Oh for goodness sake, that’s about all I can handle for pirate-isms, (ye lily livered dog..) Okay, down to business. Jolly Rover is a 2D point and click adventure game from Australian indie game developer Brawsome where you play Gaius James Rover, a gallant yet not-too-brave sausage dog, who takes on a shipment of rum for delivery to the Governor of Groggy Island, Guy DeSilver. Unfortunately, en-route with the potent stuff poor Gaius is captured by a band of swarthy sea dogs (arrggg, ye filthy caster of jokes ye) and forced into the brig. This is where you start the epic adventure of James Rover (he’s dropped the Gaius bit. Not manly, or dogly? enough), guiding him through thick and thin and the ups and downs of life aboard a pirate ship (arrggg ye did it again, it’ll be the plank for you me lad)
Jolly Rover boasts over sixty beautifully rendered scenes to explore, from the pirate ship to various islands containing cannibals, buried treasure in dank caverns and plenty of rum. I was quite impressed by the huge amount of interaction within each scene, for example, objects labelled in blue have yet to be inspected, whereas objects labelled in white have already been looked at. Each object has a particular reference, and whilst they may not be specific to the quest, James has something to say about each and every object he encounters. A lot of the objects encountered can be utilised and stored in the inventory, where in true adventure fashion, they can be combined to greater effect and used in a specific way. The twenty five colourful characters you get to chat to are suitably created and those that are pirates certainly fit into their mould with some very good voice acting. One of the main characters you get to speak to most of the time is a very helpful parrot called, Juan Leon. After rescuing him from the pirate ship, he sits on your shoulder and, in rare moments of clarity, can offer advice when you’re stuck on a puzzle, albeit rather flaky advice at best. He spends most of the time ranting about hatches and insulting the world around him. Throughout the game you will run into some cache’s of crackers, not the weevil infested kind the dirty sea dogs eat (arrgg, mind ye manners) but rather a cleaner biscuit, feed one of these to Juan and he’ll cough up a slightly better explanatory version of his brand of help.

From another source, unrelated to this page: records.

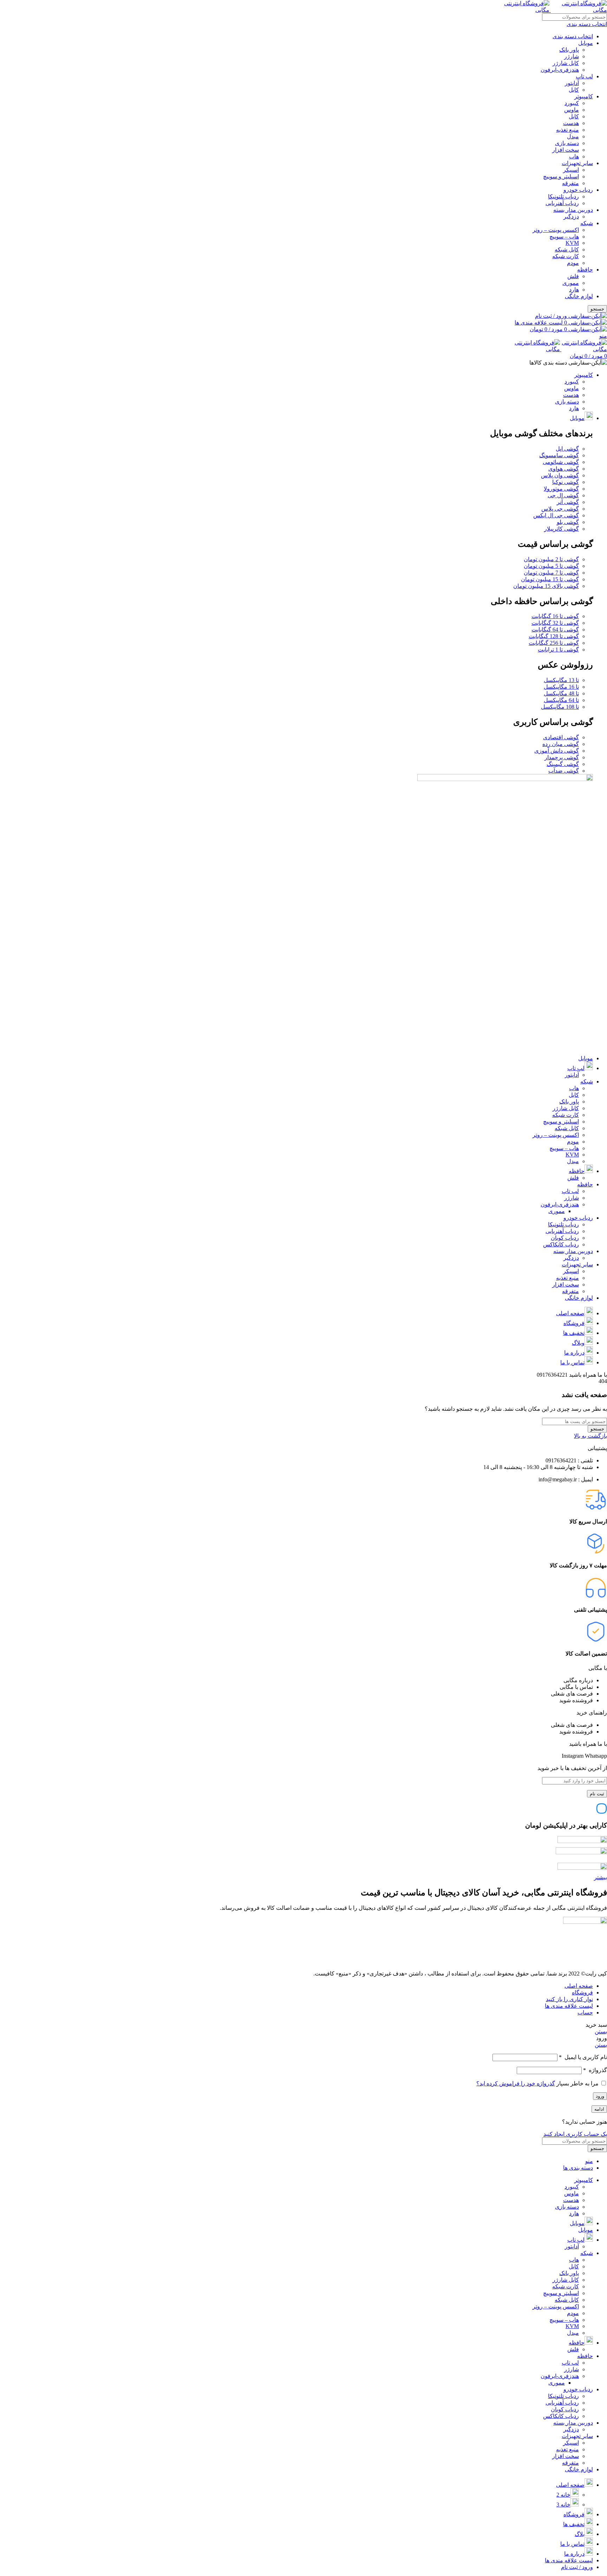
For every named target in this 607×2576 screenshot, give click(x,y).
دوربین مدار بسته (573, 210)
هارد (574, 290)
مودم (573, 263)
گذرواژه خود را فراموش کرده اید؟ (515, 2083)
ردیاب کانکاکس (561, 1244)
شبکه (586, 223)
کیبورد (571, 103)
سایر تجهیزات (577, 163)
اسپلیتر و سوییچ (561, 176)
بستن (601, 2031)
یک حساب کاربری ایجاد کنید (575, 2134)
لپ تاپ (584, 76)
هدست (571, 123)
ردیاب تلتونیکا (563, 196)
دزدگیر (571, 216)
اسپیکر (571, 170)
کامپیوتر (583, 96)
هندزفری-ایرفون (560, 70)
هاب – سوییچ (564, 237)
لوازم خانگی (579, 296)
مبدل (573, 136)
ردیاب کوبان (565, 1238)
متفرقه (570, 183)
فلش (573, 276)
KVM (572, 243)
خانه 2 (563, 2495)
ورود (600, 2096)
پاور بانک (569, 50)
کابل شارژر (566, 63)
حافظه (585, 270)
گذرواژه (595, 2070)
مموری (570, 283)
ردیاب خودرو (578, 190)
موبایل (585, 43)
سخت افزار (565, 150)
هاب (574, 156)
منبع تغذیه (567, 130)
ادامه (599, 2109)
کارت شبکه (565, 256)
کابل (574, 90)
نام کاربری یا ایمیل (583, 2057)
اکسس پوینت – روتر (556, 230)
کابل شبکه (567, 250)
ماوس (571, 110)
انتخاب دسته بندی (573, 36)
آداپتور (572, 83)
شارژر (571, 56)
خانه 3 (563, 2505)
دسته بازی (567, 143)
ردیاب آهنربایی (562, 203)
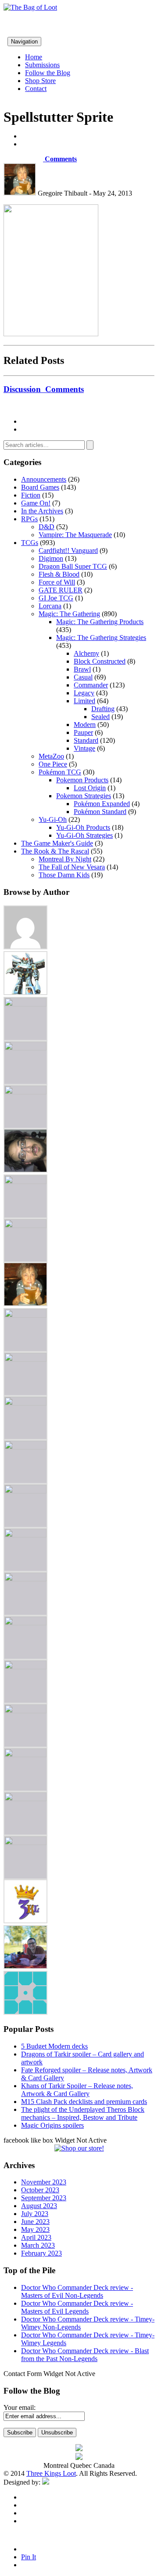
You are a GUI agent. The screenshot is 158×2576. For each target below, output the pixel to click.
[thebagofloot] (25, 1842)
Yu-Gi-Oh (53, 819)
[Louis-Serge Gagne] (25, 1447)
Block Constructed (100, 661)
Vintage (84, 748)
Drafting (103, 708)
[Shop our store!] (79, 2148)
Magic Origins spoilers (52, 2125)
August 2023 (39, 2205)
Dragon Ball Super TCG (73, 566)
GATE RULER (61, 590)
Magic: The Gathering (69, 614)
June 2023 (35, 2221)
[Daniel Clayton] (25, 1048)
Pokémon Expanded (102, 803)
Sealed (100, 716)
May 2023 (35, 2229)
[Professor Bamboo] (25, 1623)
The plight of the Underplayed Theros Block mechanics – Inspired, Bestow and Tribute (82, 2113)
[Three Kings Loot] (25, 1921)
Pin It (28, 2557)
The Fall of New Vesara (72, 867)
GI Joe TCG (56, 598)
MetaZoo (51, 756)
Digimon (51, 558)
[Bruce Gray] (25, 992)
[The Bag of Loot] (25, 1755)
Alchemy (86, 653)
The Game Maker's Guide (57, 843)
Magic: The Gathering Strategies (101, 637)
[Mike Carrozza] (25, 1535)
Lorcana (50, 606)
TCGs (29, 542)
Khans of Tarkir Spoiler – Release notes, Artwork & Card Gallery (77, 2089)
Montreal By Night (65, 859)
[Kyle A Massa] (25, 1403)
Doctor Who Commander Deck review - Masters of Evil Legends (77, 2307)
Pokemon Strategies (83, 795)
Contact (36, 88)
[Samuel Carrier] (25, 1711)
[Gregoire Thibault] (25, 1304)
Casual (83, 677)
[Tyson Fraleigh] (25, 1966)
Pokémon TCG (60, 772)
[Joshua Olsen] (25, 1359)
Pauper (83, 732)
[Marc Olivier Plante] (25, 1491)
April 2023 (36, 2237)
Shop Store (40, 80)
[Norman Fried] (25, 1579)
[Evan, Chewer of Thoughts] (25, 1181)
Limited (84, 701)
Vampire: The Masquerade (75, 534)
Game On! (35, 503)
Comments (60, 159)
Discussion (44, 389)
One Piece (53, 764)
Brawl (82, 669)
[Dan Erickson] (25, 1004)
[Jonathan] (25, 1315)
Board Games (40, 487)
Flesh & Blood (59, 574)
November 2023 (43, 2182)
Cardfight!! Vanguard (68, 550)
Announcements (43, 479)
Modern (85, 724)
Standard (86, 740)
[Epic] (25, 1092)
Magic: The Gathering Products (100, 621)
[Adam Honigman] (25, 947)
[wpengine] (25, 2012)
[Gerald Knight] (25, 1225)
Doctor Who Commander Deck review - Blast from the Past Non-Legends (85, 2354)
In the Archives (42, 511)
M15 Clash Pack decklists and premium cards (84, 2101)
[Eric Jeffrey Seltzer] (25, 1170)
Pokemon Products (82, 780)
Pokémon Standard (100, 811)
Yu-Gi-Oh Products (83, 827)
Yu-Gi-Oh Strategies (84, 835)
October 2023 (40, 2190)
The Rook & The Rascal (55, 851)
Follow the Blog (47, 72)
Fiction (30, 495)
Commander (91, 685)
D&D (46, 526)
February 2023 (41, 2253)
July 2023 (34, 2213)
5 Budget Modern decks (54, 2046)
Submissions (42, 65)
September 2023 (43, 2198)
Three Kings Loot (51, 2473)
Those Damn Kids (64, 875)
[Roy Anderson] (25, 1667)
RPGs (29, 519)
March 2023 (38, 2245)
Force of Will (57, 582)
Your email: (20, 2407)
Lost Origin (90, 788)
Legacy (84, 693)
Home (33, 57)
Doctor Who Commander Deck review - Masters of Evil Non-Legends (77, 2291)
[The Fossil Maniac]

The puzzles are fairly basic, but they can be fun and you don’t have to travel through too many scenes to find the objects and solutions needed, like some other adventures. They usually follow a kind of ingredient list of mini-objectives to the completion of the quest, such as the ‘Escape the Pirate Ship Quest’, but to do that you follow the handy current mini-objective on the top of the screen to first get out of the brig. It’s quite a nice way of doing things as it stops you from roaming around for too long and getting hopelessly lost. A good addition to the puzzle solving is a bizarre Voodoo spell casting mini-game. Making James recite the syllables of certain spells can allow you to complete some of the later puzzles, escaping from a desert island by casting a calling-all-beasts spell, tying up a sea turtle and then casting the repel-all-beasts spell. Thankfully, you have what’s called the Voodoo cheat sheet, which remembers the spells when you cast them so you only have to click the symbols on page in the correct order.

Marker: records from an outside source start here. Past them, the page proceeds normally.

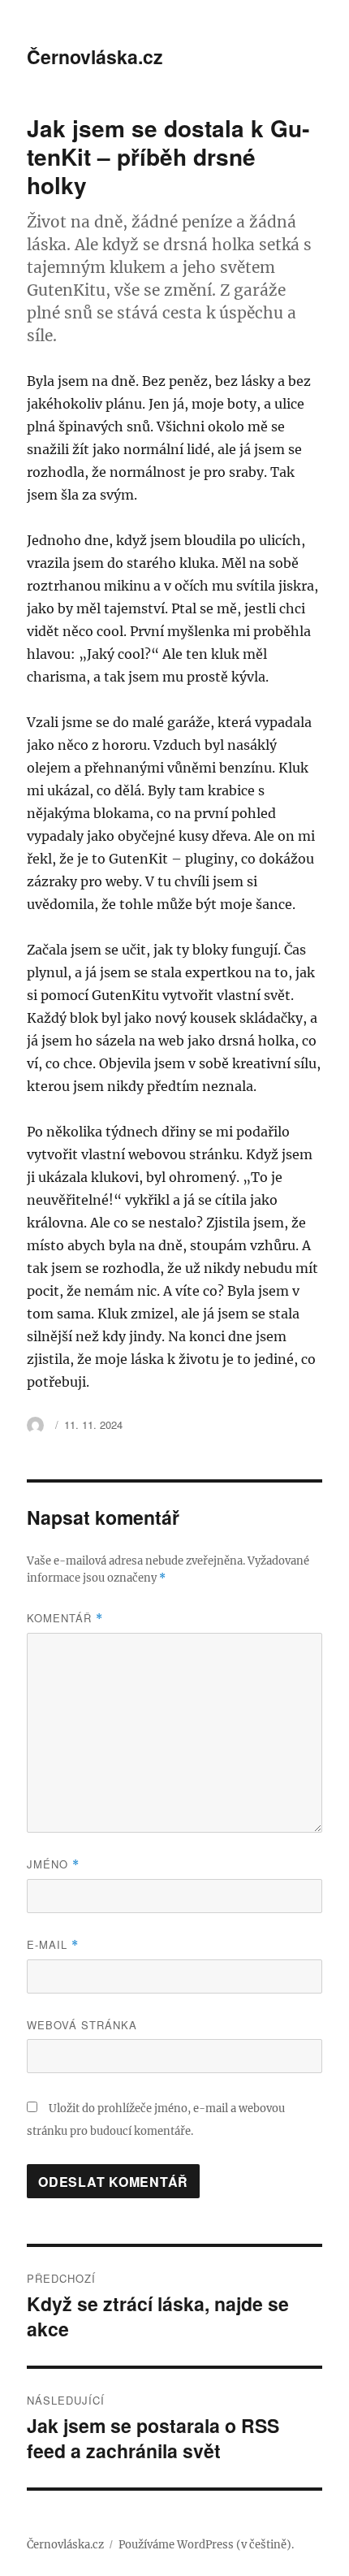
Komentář (65, 1618)
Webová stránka (82, 2025)
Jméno (53, 1864)
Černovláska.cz (95, 56)
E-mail (53, 1944)
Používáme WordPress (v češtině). (206, 2545)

The graphics are nicely drawn, in terms of the aforementioned scenes, but the characters are also very colourful and are animated in a fun, cartoon-like fashion. The music is a jaunty little sea shanty number which fits very nicely, as do the various sound effects and very well directed and scripted voice actors. The interface is easy to get into and doesn’t require too much of a tutorial to get the hang of, although there is one, of sorts, to start with.

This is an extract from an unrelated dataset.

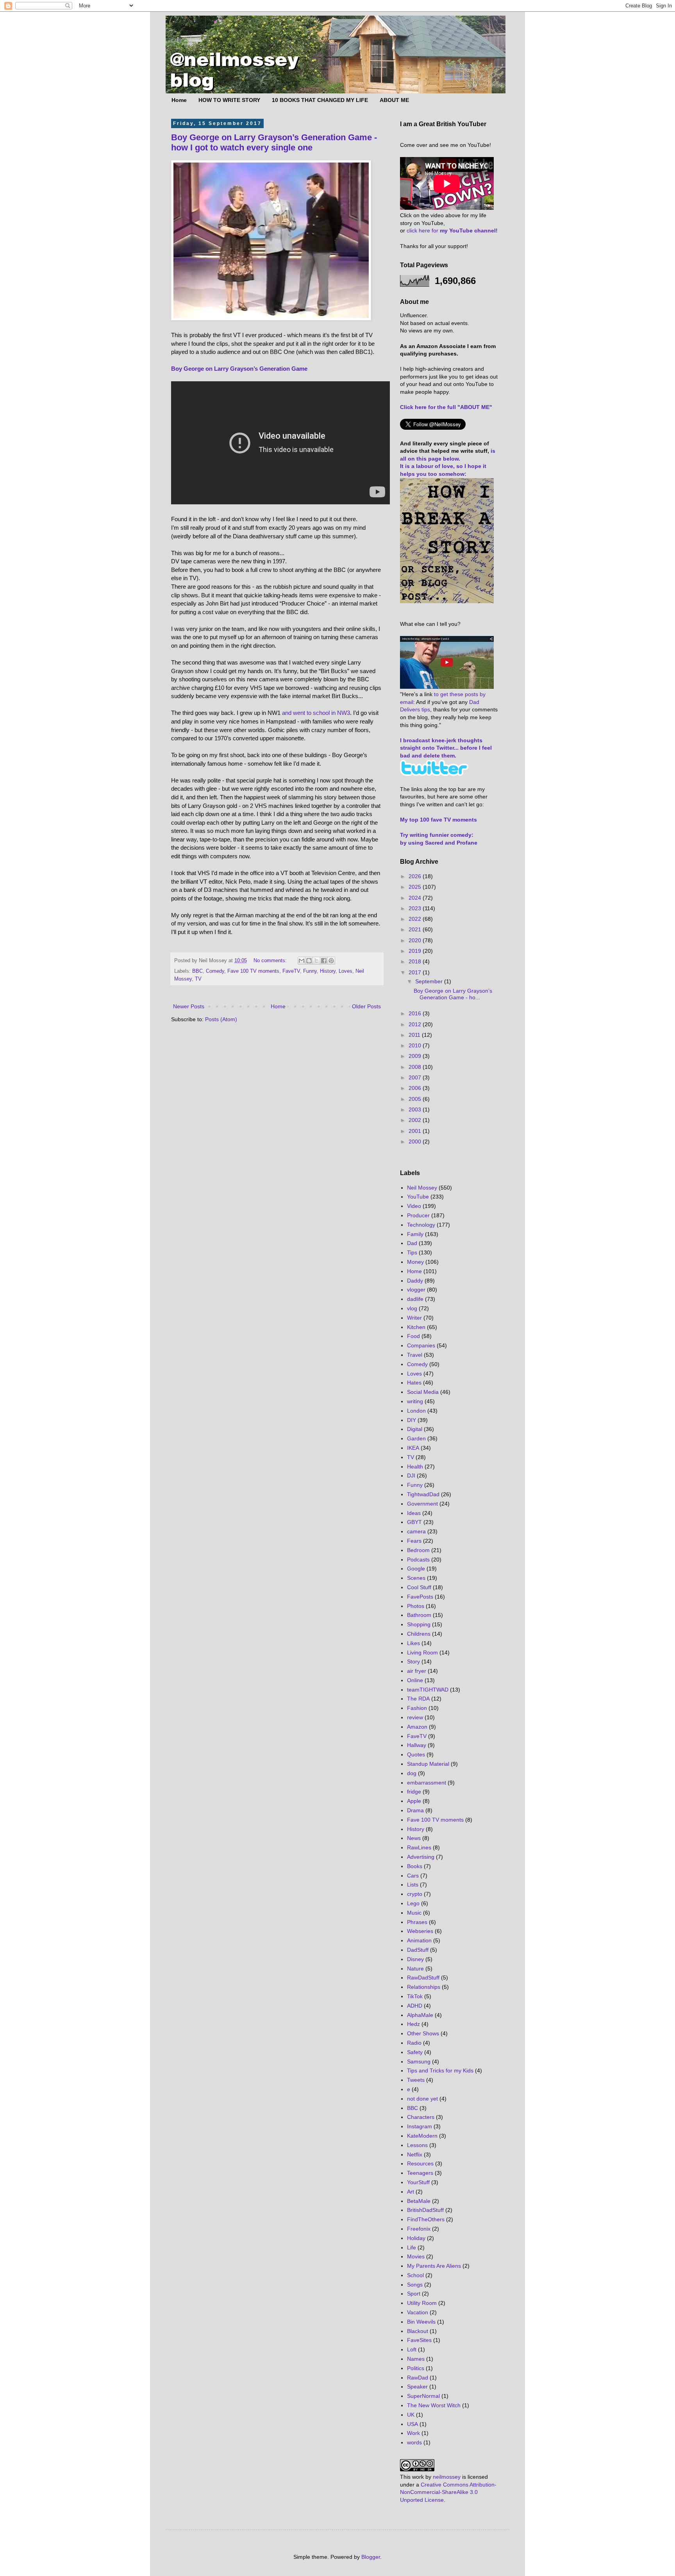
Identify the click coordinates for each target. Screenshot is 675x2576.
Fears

Overall, it’s an okay game. It won’t steer the hardcore adventures away from the likes of the Broken Sword games, but it’s ideal for children from about nine upwards. The puzzles are easy enough for them to explore and the content, although the game mentions drinking rum or smoking a pipe, isn’t too harmful for young eyes and ears. A nice game from the old days of Sierra or Lucas Arts stables.